In 2004, claims made about Forever Living products were found to be in violation of several laws in Hungary related to advertising, registration of nutritional products, and the use of cosmetics as medicinal agents. As a result, the company was fined 60 million HUF (approximately US$280,000).

In 2007, author Richard Bach made claims against the company for copyright infringement and trademark infringement.

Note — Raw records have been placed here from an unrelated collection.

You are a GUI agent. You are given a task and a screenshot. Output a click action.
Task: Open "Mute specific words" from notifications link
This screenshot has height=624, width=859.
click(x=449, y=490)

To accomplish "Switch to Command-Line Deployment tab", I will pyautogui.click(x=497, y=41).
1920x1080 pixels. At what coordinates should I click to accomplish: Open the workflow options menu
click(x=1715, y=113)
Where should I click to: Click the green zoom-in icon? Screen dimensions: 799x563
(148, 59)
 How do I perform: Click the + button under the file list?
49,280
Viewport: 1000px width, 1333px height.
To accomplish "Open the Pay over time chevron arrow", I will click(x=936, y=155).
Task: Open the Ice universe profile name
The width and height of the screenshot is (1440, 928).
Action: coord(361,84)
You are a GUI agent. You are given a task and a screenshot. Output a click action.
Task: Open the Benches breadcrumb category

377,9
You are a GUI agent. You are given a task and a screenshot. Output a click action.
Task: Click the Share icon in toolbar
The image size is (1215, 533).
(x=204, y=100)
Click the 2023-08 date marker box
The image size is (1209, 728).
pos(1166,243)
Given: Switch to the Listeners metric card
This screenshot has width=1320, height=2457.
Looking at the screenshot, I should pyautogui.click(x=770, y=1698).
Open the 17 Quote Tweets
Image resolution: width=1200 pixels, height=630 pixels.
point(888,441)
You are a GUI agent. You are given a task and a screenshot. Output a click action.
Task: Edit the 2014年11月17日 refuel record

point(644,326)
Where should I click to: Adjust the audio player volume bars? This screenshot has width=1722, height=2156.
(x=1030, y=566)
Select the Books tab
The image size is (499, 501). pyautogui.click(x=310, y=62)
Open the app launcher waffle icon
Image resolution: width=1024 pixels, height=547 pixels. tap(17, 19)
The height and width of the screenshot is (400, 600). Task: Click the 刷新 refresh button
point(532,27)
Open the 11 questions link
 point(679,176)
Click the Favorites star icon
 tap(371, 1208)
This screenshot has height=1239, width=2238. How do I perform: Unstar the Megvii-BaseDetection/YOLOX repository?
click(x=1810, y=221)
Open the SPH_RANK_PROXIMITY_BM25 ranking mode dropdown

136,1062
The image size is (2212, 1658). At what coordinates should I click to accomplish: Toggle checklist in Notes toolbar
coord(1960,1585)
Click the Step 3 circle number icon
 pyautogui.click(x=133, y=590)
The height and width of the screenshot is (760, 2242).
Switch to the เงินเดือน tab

The lawsuit stated that for over 20 years Forever Living had used the character, storyline, and copyrighted excerpts from the novel Jonathan Livingston Seagull to promote its marketing plan, and also used the motion picture and novel as its corporate logo. The claim was satisfied through arbitration, and shortly after, Forever Living changed its company logo from a seagull to an eagle.

In 2015, Forever Living was criticized by the UK Advertising Standards Authority for making false claims about the health benefits of its products, which were sold as a cure for various diseases ranging from diabetes to Crohn's disease. The company was also warned not to use health professionals in its promotional materials. Subsequently, the UK Medicines And Healthcare Products Regulatory Agency launched an investigation after it was revealed that NHS staff were moonlighting as sales people.

Between 2012 and 2016, several lawsuits were initiated by the Environmental Research Center (ERC) against Forever Living Products over alleged violations of Proposition 65 (the Safe Drinking Water and Toxic Exposure Act). The ERC accused Forever Living Products of having unsafe levels of lead in products manufactured by Aloe Vera of America and distributed by Forever Living. The claims were determined to be unfounded and the case was dismissed in the California Supreme Court in October, 2016.